Ease Big Data Hiring Pain With Cascading
Finding developers with the skills to create MapReduce jobs in Apache Hadoop is challenging, but you can ease that hiring pain with Cascading, an open source Java application framework for building enterprise Big Data applications on Hadoop.
Wed, June 06, 2012
One of the major challenges companies face when they set out to transform the data they store into actionable insight is finding developers able to create MapReduce jobs to query Hadoop-stored datasets. MapReduce is a complicated and difficult framework to use.
"Folks that know MapReduce are a tough find and they're in high demand," says Brandon Mason, CTO of Upstream Software, a specialist in integrated marketing performance management. Upstream analyzes all the marketing data a retailer has-including Coremetrics or Omniture logs, keywords shoppers use, direct mail logs, email logs and so forth-to help retailers properly weight their marketing mix. "To do the secret sauce stuff, we really needed a platform to handle lots of different data sets. Sometimes it's very dirty."
Open Source Cascading Is Alternative to MapReduce
Enter Cascading, a stand-alone open source Java application framework designed as an alternative API to MapReduce. Cascading gives Java developers the ability to build Big Data applications on Hadoop using their existing skillset.
"I created Cascading in anger after having used MapReduce once in my life and vowing never to use it again," explains Chris Wensel, creator of Cascading.
Wensel authored Cascading as an open source project in 2007 and is now CEO of Concurrent, an enterprise Big Data application platform company that continues to drive development of Cascading as its primary commercial sponsor. Concurrent numbers companies like Twitter and Etsy, as well as Upstream, among its clients. Twitter has three internal teams that use Cascading to perform sophisticated statistical functions to analyze huge volumes of data from tweet contents, ad campaigns and user activity. Etsy executes more than 65 Cascading applications daily to extract data from its web logs and databases to monitor and understand user behavior, A/B site testing and power new features on its ecommerce site.

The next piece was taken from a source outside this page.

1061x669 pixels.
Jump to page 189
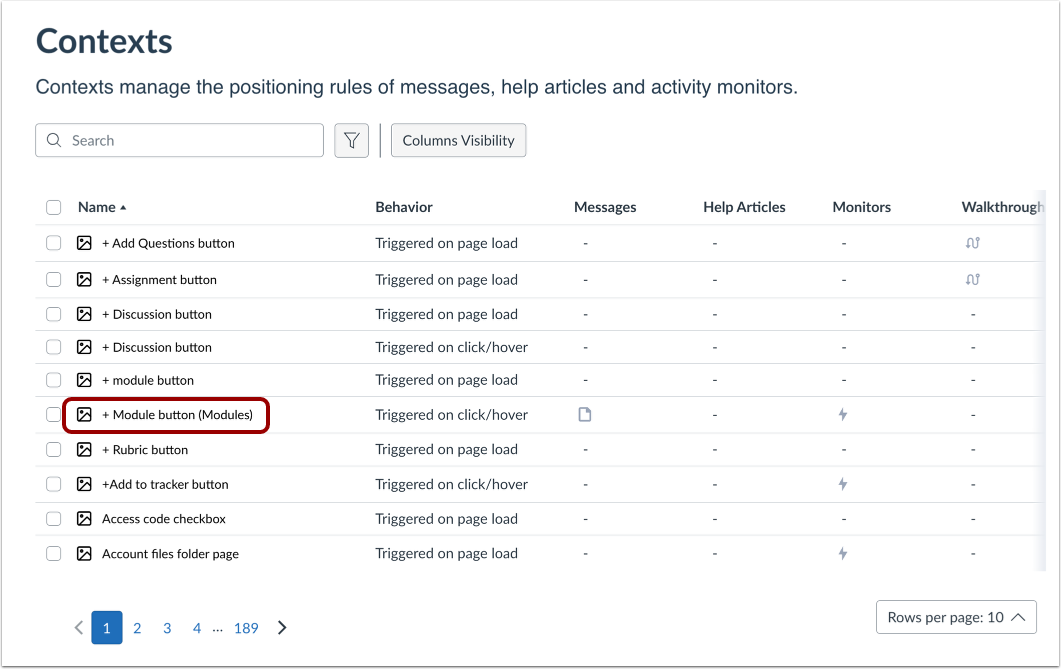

On Tuesday, Concurrent released Cascading 2.0 under the Apache 2.0 License Agreement. Cascading 2.0 adds a number of new features, including in-memory processing that allows users to run it in memory on a local computer to rapidly test Big Data applications in development. Upstream's Mason says his company made the switch to Cascading 2.0 about two months ago. But even as the CTO of a company that lives and dies on its ability to leverage Big Data, Mason is not as excited by the new features of Cascading as he is in the ability to use it to more easily build a team to meet Upstream's needs.